Except to the extent the sale and remittance procedure is utilized in connection with the exercise of the option for Option Shares, payment of the Exercise Price must accompany the Purchase Agreement delivered to Radiologix.
(b) As soon after the Exercise Date as practical, Radiologix shall mail or deliver to or on behalf of Optionee (or the other person or persons exercising this option) a certificate or certificates representing the shares purchased under this Agreement, with the appropriate legends affixed, if any.
(c) In no event may this option be exercised for any fractional shares.
10. Compliance with Laws and Regulations.
(a) The exercise of this option and the issuance of the Option Shares upon exercise shall be subject to compliance by Radiologix and Optionee with all applicable requirements of law and with all applicable regulations of any stock exchange (or the NASDAQ National Market, if applicable) on which the Common Stock may be listed at the time of the exercise and issuance.
(b) In connection with the exercise of this option, Optionee shall execute and deliver to Radiologix such representations in writing as may be requested by Radiologix for it to comply with the applicable requirements of federal and state securities laws.

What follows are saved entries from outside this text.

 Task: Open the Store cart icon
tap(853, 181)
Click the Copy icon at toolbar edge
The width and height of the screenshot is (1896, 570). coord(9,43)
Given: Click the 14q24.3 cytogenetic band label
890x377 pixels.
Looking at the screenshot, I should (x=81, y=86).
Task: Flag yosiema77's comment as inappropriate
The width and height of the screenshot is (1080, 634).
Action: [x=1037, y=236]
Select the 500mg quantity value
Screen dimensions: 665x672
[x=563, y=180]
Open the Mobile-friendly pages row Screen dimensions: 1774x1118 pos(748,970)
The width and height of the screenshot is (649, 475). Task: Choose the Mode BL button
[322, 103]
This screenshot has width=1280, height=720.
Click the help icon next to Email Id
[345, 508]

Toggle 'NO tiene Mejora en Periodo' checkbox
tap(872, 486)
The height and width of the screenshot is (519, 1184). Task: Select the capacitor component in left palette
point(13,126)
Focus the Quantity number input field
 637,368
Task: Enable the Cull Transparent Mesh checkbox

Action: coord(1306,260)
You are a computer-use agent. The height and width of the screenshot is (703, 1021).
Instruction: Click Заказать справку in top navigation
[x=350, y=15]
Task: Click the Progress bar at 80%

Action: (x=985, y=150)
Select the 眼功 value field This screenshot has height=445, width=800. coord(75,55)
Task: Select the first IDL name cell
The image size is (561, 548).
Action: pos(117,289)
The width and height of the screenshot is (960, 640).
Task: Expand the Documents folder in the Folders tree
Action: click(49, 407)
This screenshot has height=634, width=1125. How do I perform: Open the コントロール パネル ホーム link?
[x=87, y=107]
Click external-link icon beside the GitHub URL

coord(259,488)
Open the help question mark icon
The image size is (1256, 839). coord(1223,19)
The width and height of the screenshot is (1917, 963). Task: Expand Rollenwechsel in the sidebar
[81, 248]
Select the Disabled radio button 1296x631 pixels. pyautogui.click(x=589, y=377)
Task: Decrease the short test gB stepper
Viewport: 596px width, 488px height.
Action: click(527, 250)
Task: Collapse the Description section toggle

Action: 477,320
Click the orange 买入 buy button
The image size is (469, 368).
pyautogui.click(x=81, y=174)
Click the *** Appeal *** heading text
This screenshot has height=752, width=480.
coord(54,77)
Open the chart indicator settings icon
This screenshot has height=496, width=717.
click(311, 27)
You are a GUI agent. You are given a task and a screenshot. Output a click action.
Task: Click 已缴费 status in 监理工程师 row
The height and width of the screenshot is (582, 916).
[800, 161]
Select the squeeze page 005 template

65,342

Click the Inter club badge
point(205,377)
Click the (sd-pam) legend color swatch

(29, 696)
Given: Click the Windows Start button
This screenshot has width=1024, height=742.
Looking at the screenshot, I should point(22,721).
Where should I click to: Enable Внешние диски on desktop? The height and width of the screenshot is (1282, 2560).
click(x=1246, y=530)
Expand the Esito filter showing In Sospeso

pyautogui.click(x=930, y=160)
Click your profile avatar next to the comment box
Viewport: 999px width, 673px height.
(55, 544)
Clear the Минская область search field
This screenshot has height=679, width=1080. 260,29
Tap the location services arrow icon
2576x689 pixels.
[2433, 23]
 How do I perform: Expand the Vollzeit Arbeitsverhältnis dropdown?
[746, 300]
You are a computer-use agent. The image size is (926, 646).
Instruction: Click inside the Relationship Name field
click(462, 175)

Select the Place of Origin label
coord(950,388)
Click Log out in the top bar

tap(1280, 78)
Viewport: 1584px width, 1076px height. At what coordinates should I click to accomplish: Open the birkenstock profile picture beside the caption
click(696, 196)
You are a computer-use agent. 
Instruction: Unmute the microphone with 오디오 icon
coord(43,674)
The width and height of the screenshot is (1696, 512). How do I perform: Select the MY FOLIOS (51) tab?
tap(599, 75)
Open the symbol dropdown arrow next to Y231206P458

11. Successors and Assigns. Except to the extent otherwise provided in Paragraphs 3 or 6, the provisions of this Agreement shall inure to the benefit of, and be binding upon, the successors, administrators, heirs, legal representatives, and assigns of Optionee and the successors and assigns of Radiologix.
12. Liability of Radiologix. The inability of Radiologix to obtain approval from any regulatory body having authority deemed by Radiologix to be necessary to the lawful issuance and sale of any Common Stock pursuant to this option shall relieve Radiologix of any liability with respect to the non-issuance or sale of the Common Stock as to which such approval was not obtained. Radiologix, however, shall use its best efforts to obtain all such approvals.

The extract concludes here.